=== TASK INPUTS ===

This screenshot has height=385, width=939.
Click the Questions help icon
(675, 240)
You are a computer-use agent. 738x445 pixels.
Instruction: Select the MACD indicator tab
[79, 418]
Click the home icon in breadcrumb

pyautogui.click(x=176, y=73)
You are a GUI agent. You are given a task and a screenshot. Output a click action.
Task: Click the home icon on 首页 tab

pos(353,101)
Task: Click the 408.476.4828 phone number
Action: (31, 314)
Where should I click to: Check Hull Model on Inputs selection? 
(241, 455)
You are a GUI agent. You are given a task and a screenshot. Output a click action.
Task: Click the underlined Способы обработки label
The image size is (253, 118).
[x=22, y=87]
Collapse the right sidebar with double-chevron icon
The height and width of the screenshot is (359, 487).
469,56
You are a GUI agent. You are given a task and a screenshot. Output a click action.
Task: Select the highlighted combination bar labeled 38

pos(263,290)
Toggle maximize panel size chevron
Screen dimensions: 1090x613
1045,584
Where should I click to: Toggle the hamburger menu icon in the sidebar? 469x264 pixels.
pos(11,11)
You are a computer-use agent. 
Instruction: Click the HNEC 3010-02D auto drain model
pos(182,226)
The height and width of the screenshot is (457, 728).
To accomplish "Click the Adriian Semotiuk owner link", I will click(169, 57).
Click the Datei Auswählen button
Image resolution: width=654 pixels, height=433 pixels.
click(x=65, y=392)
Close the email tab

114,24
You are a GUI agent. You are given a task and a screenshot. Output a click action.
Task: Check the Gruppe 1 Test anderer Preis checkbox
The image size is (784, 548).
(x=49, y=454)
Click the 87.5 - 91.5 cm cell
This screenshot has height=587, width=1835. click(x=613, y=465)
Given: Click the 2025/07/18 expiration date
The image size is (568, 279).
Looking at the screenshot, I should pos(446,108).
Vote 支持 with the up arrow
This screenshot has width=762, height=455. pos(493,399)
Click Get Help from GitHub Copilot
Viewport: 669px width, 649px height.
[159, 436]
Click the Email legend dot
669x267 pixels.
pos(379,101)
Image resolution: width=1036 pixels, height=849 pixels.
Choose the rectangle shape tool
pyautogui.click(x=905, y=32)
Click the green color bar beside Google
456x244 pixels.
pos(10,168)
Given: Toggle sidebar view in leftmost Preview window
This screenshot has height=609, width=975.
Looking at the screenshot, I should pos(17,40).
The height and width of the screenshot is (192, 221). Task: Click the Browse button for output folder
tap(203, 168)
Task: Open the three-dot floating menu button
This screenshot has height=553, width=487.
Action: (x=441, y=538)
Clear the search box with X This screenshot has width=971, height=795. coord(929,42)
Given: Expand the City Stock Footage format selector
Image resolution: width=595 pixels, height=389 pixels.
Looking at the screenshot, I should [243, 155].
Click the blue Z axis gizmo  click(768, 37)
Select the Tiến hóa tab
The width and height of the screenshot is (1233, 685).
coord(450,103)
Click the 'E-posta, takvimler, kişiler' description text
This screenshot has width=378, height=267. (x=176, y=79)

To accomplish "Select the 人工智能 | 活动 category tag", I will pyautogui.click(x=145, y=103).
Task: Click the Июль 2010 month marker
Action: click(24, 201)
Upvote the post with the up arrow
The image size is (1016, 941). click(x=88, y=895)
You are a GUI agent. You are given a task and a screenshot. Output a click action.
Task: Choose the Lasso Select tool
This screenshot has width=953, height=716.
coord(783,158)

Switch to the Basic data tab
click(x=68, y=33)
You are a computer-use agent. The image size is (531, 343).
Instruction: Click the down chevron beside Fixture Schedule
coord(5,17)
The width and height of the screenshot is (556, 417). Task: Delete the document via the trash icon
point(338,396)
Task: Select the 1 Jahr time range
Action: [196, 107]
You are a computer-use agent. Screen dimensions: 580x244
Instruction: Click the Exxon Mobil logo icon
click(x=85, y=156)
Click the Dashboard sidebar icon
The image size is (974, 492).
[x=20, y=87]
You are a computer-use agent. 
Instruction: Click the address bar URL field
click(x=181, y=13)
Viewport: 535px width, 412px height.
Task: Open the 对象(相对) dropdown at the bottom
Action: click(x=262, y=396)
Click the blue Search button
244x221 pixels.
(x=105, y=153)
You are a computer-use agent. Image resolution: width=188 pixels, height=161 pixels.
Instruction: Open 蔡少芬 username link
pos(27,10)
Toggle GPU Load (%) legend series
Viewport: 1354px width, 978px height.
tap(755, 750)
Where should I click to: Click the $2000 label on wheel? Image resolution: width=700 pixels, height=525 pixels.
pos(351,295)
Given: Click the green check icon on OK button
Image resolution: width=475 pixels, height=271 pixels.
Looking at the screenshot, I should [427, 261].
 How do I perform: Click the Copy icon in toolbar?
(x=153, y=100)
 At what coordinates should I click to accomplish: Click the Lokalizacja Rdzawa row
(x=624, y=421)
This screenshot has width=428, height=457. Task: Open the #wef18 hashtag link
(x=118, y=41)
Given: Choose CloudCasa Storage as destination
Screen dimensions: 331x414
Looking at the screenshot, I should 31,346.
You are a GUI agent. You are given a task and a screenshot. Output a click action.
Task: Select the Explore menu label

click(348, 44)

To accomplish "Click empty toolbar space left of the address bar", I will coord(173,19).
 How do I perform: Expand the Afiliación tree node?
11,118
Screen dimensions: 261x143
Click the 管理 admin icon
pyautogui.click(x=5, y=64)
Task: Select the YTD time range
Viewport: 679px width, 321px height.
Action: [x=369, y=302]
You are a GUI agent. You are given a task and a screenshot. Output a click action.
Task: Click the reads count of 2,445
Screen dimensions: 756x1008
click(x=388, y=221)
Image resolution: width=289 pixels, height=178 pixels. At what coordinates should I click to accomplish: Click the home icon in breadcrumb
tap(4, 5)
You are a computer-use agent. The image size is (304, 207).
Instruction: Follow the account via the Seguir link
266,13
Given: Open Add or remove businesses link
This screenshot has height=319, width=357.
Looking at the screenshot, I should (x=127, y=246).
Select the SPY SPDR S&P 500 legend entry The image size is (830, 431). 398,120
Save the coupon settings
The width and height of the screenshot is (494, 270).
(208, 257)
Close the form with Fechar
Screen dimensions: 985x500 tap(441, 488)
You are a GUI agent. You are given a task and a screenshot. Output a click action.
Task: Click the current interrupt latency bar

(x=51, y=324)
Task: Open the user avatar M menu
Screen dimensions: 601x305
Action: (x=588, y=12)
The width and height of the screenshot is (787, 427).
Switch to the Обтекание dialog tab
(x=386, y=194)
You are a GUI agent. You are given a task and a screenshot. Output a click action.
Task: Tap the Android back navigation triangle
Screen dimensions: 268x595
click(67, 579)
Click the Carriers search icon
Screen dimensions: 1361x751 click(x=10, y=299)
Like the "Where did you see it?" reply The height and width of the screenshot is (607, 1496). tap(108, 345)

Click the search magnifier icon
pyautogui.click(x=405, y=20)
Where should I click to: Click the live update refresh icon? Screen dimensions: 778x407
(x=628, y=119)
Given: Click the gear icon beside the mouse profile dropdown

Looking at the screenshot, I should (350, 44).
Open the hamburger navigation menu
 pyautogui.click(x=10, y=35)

===

- [EXERCISE BRIEF] Produce a verbatim copy of each record above.

- [REPLY TO THE EXERCISE]
This screenshot has height=385, width=939.
Click the Questions help icon
(675, 240)
You are a computer-use agent. 738x445 pixels.
Instruction: Select the MACD indicator tab
[79, 418]
Click the home icon in breadcrumb

pyautogui.click(x=176, y=73)
You are a GUI agent. You are given a task and a screenshot. Output a click action.
Task: Click the home icon on 首页 tab

pos(353,101)
Task: Click the 408.476.4828 phone number
Action: (31, 314)
Where should I click to: Check Hull Model on Inputs selection? 
(241, 455)
You are a GUI agent. You are given a task and a screenshot. Output a click action.
Task: Click the underlined Способы обработки label
The image size is (253, 118).
[x=22, y=87]
Collapse the right sidebar with double-chevron icon
The height and width of the screenshot is (359, 487).
469,56
You are a GUI agent. You are given a task and a screenshot. Output a click action.
Task: Select the highlighted combination bar labeled 38

pos(263,290)
Toggle maximize panel size chevron
Screen dimensions: 1090x613
1045,584
Where should I click to: Toggle the hamburger menu icon in the sidebar? 469x264 pixels.
pos(11,11)
You are a computer-use agent. 
Instruction: Click the HNEC 3010-02D auto drain model
pos(182,226)
The height and width of the screenshot is (457, 728).
To accomplish "Click the Adriian Semotiuk owner link", I will click(169, 57).
Click the Datei Auswählen button
Image resolution: width=654 pixels, height=433 pixels.
click(x=65, y=392)
Close the email tab

114,24
You are a GUI agent. You are given a task and a screenshot. Output a click action.
Task: Check the Gruppe 1 Test anderer Preis checkbox
The image size is (784, 548).
(x=49, y=454)
Click the 87.5 - 91.5 cm cell
This screenshot has height=587, width=1835. click(x=613, y=465)
Given: Click the 2025/07/18 expiration date
The image size is (568, 279).
Looking at the screenshot, I should pos(446,108).
Vote 支持 with the up arrow
This screenshot has width=762, height=455. pos(493,399)
Click Get Help from GitHub Copilot
Viewport: 669px width, 649px height.
[159, 436]
Click the Email legend dot
669x267 pixels.
pos(379,101)
Image resolution: width=1036 pixels, height=849 pixels.
Choose the rectangle shape tool
pyautogui.click(x=905, y=32)
Click the green color bar beside Google
456x244 pixels.
pos(10,168)
Given: Toggle sidebar view in leftmost Preview window
This screenshot has height=609, width=975.
Looking at the screenshot, I should pos(17,40).
The height and width of the screenshot is (192, 221). Task: Click the Browse button for output folder
tap(203, 168)
Task: Open the three-dot floating menu button
This screenshot has height=553, width=487.
Action: (x=441, y=538)
Clear the search box with X This screenshot has width=971, height=795. coord(929,42)
Given: Expand the City Stock Footage format selector
Image resolution: width=595 pixels, height=389 pixels.
Looking at the screenshot, I should [243, 155].
Click the blue Z axis gizmo  click(768, 37)
Select the Tiến hóa tab
The width and height of the screenshot is (1233, 685).
coord(450,103)
Click the 'E-posta, takvimler, kişiler' description text
This screenshot has width=378, height=267. (x=176, y=79)

To accomplish "Select the 人工智能 | 活动 category tag", I will pyautogui.click(x=145, y=103).
Task: Click the Июль 2010 month marker
Action: click(24, 201)
Upvote the post with the up arrow
The image size is (1016, 941). click(x=88, y=895)
You are a GUI agent. You are given a task and a screenshot. Output a click action.
Task: Choose the Lasso Select tool
This screenshot has width=953, height=716.
coord(783,158)

Switch to the Basic data tab
click(x=68, y=33)
You are a computer-use agent. The image size is (531, 343).
Instruction: Click the down chevron beside Fixture Schedule
coord(5,17)
The width and height of the screenshot is (556, 417). Task: Delete the document via the trash icon
point(338,396)
Task: Select the 1 Jahr time range
Action: [196, 107]
You are a computer-use agent. Screen dimensions: 580x244
Instruction: Click the Exxon Mobil logo icon
click(x=85, y=156)
Click the Dashboard sidebar icon
The image size is (974, 492).
[x=20, y=87]
You are a computer-use agent. 
Instruction: Click the address bar URL field
click(x=181, y=13)
Viewport: 535px width, 412px height.
Task: Open the 对象(相对) dropdown at the bottom
Action: click(x=262, y=396)
Click the blue Search button
244x221 pixels.
(x=105, y=153)
You are a computer-use agent. Image resolution: width=188 pixels, height=161 pixels.
Instruction: Open 蔡少芬 username link
pos(27,10)
Toggle GPU Load (%) legend series
Viewport: 1354px width, 978px height.
tap(755, 750)
Where should I click to: Click the $2000 label on wheel? Image resolution: width=700 pixels, height=525 pixels.
pos(351,295)
Given: Click the green check icon on OK button
Image resolution: width=475 pixels, height=271 pixels.
Looking at the screenshot, I should [427, 261].
 How do I perform: Click the Copy icon in toolbar?
(x=153, y=100)
 At what coordinates should I click to accomplish: Click the Lokalizacja Rdzawa row
(x=624, y=421)
This screenshot has width=428, height=457. Task: Open the #wef18 hashtag link
(x=118, y=41)
Given: Choose CloudCasa Storage as destination
Screen dimensions: 331x414
Looking at the screenshot, I should 31,346.
You are a GUI agent. You are given a task and a screenshot. Output a click action.
Task: Select the Explore menu label

click(348, 44)

To accomplish "Click empty toolbar space left of the address bar", I will coord(173,19).
 How do I perform: Expand the Afiliación tree node?
11,118
Screen dimensions: 261x143
Click the 管理 admin icon
pyautogui.click(x=5, y=64)
Task: Select the YTD time range
Viewport: 679px width, 321px height.
Action: [x=369, y=302]
You are a GUI agent. You are given a task and a screenshot. Output a click action.
Task: Click the reads count of 2,445
Screen dimensions: 756x1008
click(x=388, y=221)
Image resolution: width=289 pixels, height=178 pixels. At what coordinates should I click to accomplish: Click the home icon in breadcrumb
tap(4, 5)
You are a computer-use agent. The image size is (304, 207).
Instruction: Follow the account via the Seguir link
266,13
Given: Open Add or remove businesses link
This screenshot has height=319, width=357.
Looking at the screenshot, I should (x=127, y=246).
Select the SPY SPDR S&P 500 legend entry The image size is (830, 431). 398,120
Save the coupon settings
The width and height of the screenshot is (494, 270).
(208, 257)
Close the form with Fechar
Screen dimensions: 985x500 tap(441, 488)
You are a GUI agent. You are given a task and a screenshot. Output a click action.
Task: Click the current interrupt latency bar

(x=51, y=324)
Task: Open the user avatar M menu
Screen dimensions: 601x305
Action: (x=588, y=12)
The width and height of the screenshot is (787, 427).
Switch to the Обтекание dialog tab
(x=386, y=194)
You are a GUI agent. You are given a task and a screenshot. Output a click action.
Task: Tap the Android back navigation triangle
Screen dimensions: 268x595
click(67, 579)
Click the Carriers search icon
Screen dimensions: 1361x751 click(x=10, y=299)
Like the "Where did you see it?" reply The height and width of the screenshot is (607, 1496). tap(108, 345)

Click the search magnifier icon
pyautogui.click(x=405, y=20)
Where should I click to: Click the live update refresh icon? Screen dimensions: 778x407
(x=628, y=119)
Given: Click the gear icon beside the mouse profile dropdown

Looking at the screenshot, I should (350, 44).
Open the hamburger navigation menu
 pyautogui.click(x=10, y=35)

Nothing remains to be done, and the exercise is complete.